Am I seating in the right bus? Am I wearing the right hat? Metaphorically, these might be the questions we ask ourselves the most. Well, at least I do… First of all, because it's never easy to know where you really wanna go. I mean where you really wanna go, making the difference between your uttermost intimate dreams and what the world wants for you, or what the world makes you think you want. Secondly, because it is quite rare to find an authentic human mirror that can display a true reflection of yourself. Our trend is set to politeness, our tendency is to keep a lot of feelings inside. Toward others, we can be afraid to offend as much as we can be afraid to show our affection. Think about it: love is the finest sentiment you can have for someone, but when it wondrously arises would you express it right away? Probably not. There is an odd shame about being in love, a fear of judgment, a desire of self protection, although there is absolutely nothing wrong about it. Also, I'm sure that you can usually think of countless reasons not to tell a complete jerk that he's a complete jerk when you come by one. Then, if most people never tell you what they deeply think, how can you find your own landmarks in such a chaotic social canvas? How can you know whether you're wearing the witch's hat, the gentleman's topper, the magician's headgear or the cow-boy's stetson? It all comes down to faith.
In my coach headed to Trujillo during this night of September twelve, I was asking myself this same question again: am I seating in the right bus? I was in the grip of what I now call the traveler's blues. I absolutely loved my time around Huaraz.
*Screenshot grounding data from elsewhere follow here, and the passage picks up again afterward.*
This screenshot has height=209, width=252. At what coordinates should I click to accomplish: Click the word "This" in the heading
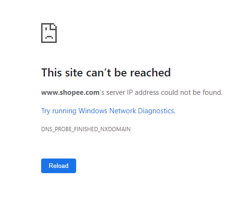52,73
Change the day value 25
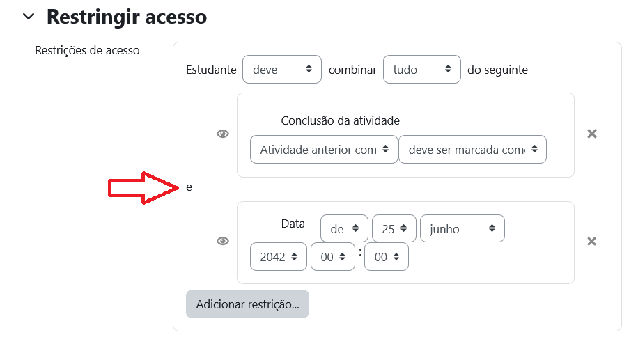Viewport: 638px width, 337px height. pos(394,229)
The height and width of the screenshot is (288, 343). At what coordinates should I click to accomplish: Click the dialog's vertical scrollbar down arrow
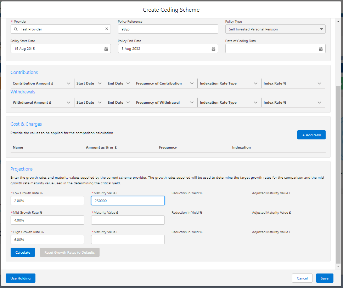pyautogui.click(x=338, y=266)
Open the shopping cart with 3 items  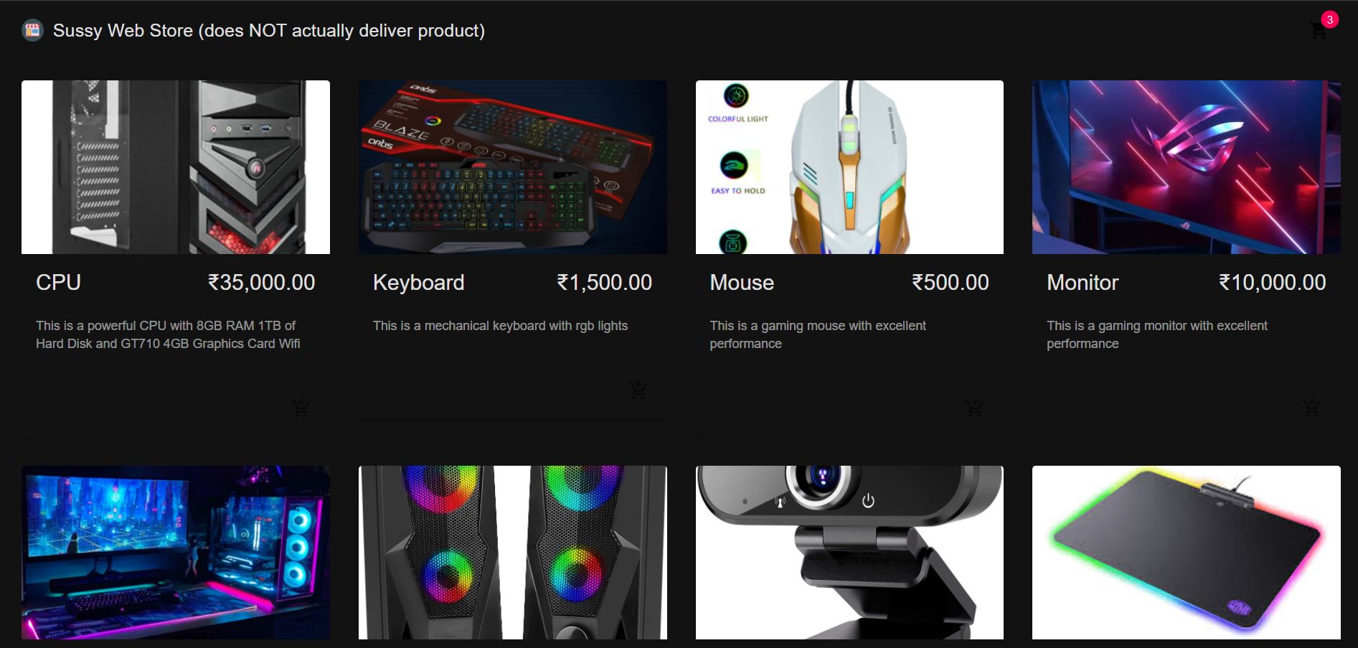[x=1319, y=30]
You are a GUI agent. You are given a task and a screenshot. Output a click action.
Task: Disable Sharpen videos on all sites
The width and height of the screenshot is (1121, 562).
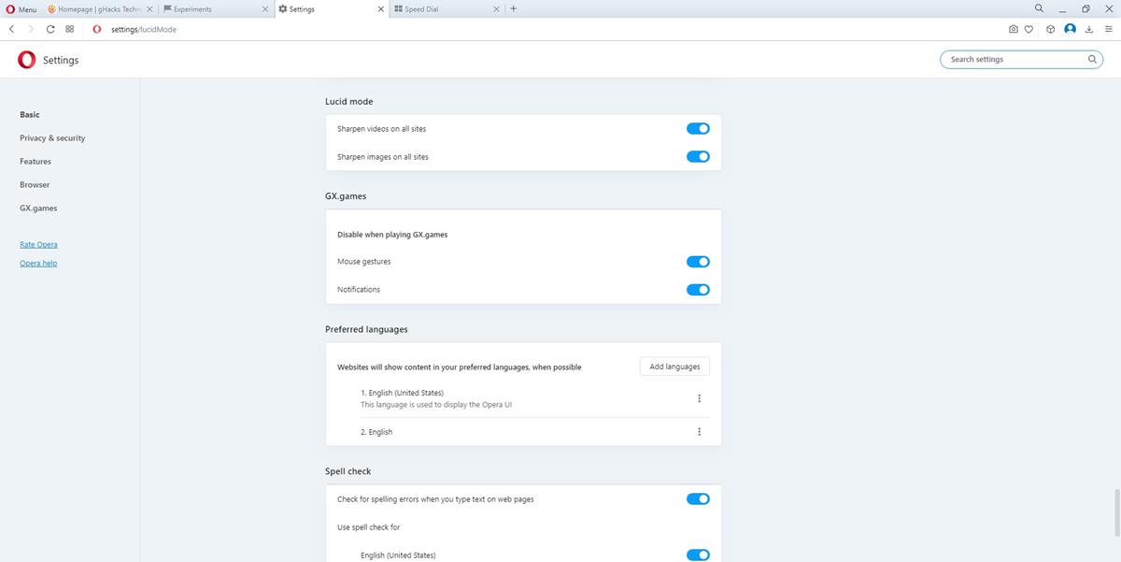697,128
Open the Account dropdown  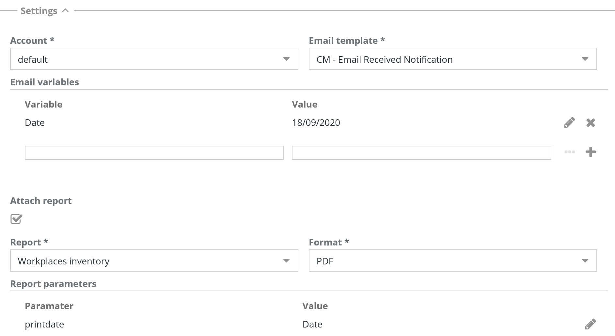pos(154,59)
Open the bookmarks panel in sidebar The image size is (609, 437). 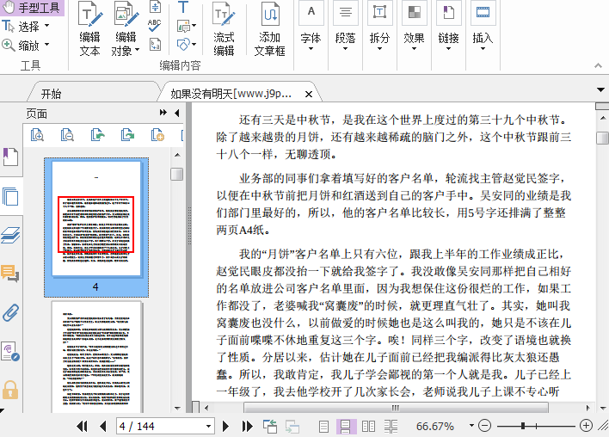coord(10,157)
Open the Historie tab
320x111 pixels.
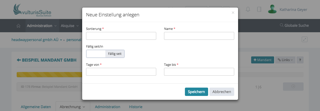[136, 107]
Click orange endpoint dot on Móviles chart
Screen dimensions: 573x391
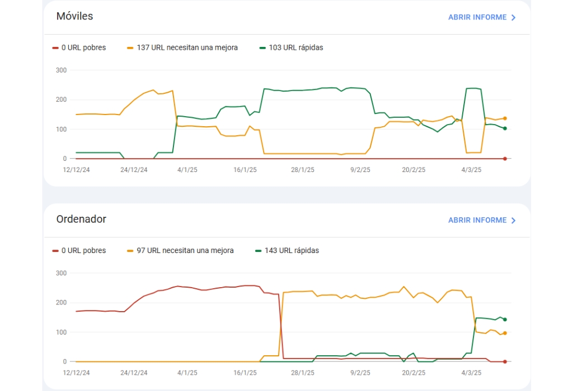click(505, 118)
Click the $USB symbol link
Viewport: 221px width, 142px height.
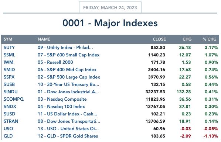pyautogui.click(x=9, y=84)
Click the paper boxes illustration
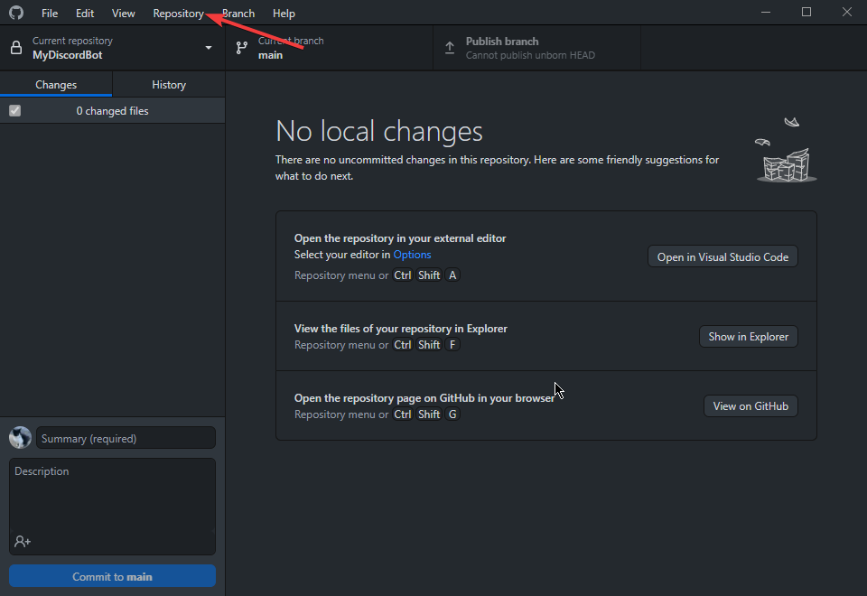Viewport: 867px width, 596px height. pyautogui.click(x=786, y=152)
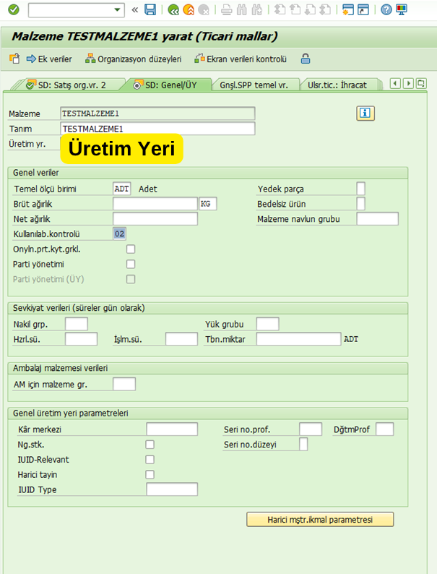Click the green Back arrow icon
437x574 pixels.
tap(173, 10)
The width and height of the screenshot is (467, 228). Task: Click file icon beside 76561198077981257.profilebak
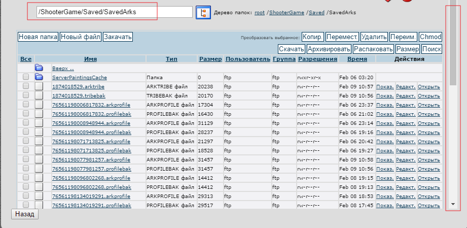point(39,169)
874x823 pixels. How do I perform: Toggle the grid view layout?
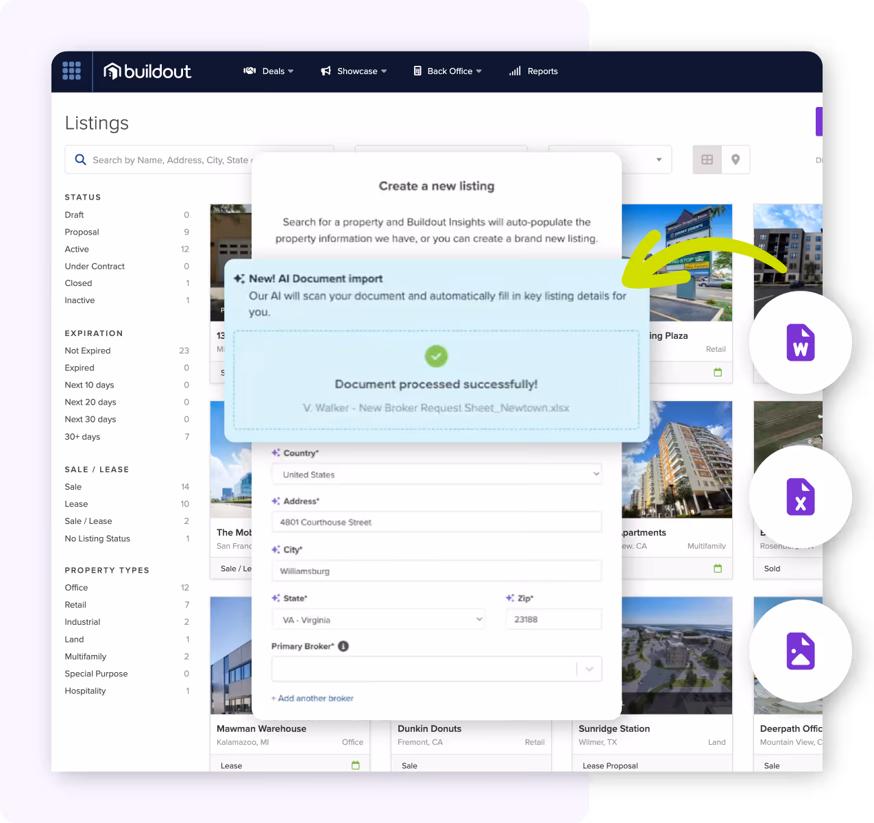tap(707, 159)
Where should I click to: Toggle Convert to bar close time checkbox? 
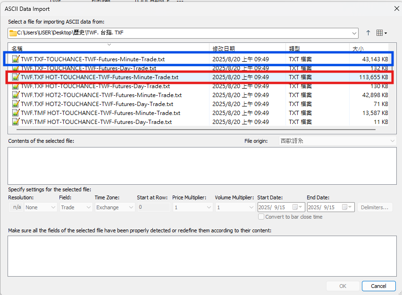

Once again I did wonderful hikes, saw wonderful places and met wonderful fellows from all around the earth. And once again I was dreaming alone in a damn cold transport going god knows where to do god knows what… I wonder if other backpackers sometimes feel the same. Do they have these wandering thoughts, watching the landscape fly by the window with this strange impression that everything is to start over again in a new unknown setting? Occasionally, I even catch myself thinking that maybe the best moments already lie behind. Of course, it's a feeling that never lasts very long, but it's a feeling all the same and I often wonder how to deal with it (I know, I do wonder a lot). Every now and then, I certainly appreciate a touch of bluesy brain boosting bile, a mere mind motivating melancholic mood. This bus ride was different however. I had nothing to cheer me up and bring the curse upside down. Nothing to write nor to sing in my head. I just felt empty between two parting plates of time, trapped in the middle of a few no man's hours as the coach brought me down the steep Andes (and god it was curvy).
Luckily, I had my magic hat on still slowly distilling ethereal thoughts on the top of my head. And suddenly, it hit me. Every step of my journey so far had been a complete blast. Why should it start to be different? I guess it's always plain easy to dwell on everything you leave behind (the fear of loosing is loud and noisy), not so much to pay attention to the soft whispers of unknown newborn adventures. I don't think I'll ever get used to stepping out of my comfort zone (or else it would not be stepping out anymore) but I can definitely learn to nurture and savor the excitation it brings around. If every good thing has to come to an end, a good asset one can develop is to continuously trust that your next stride will wrap all what you've become so far into an even brighter future. It's not even about hope. Again, it all comes down to faith, which this time just showed up at the most unexpected moment.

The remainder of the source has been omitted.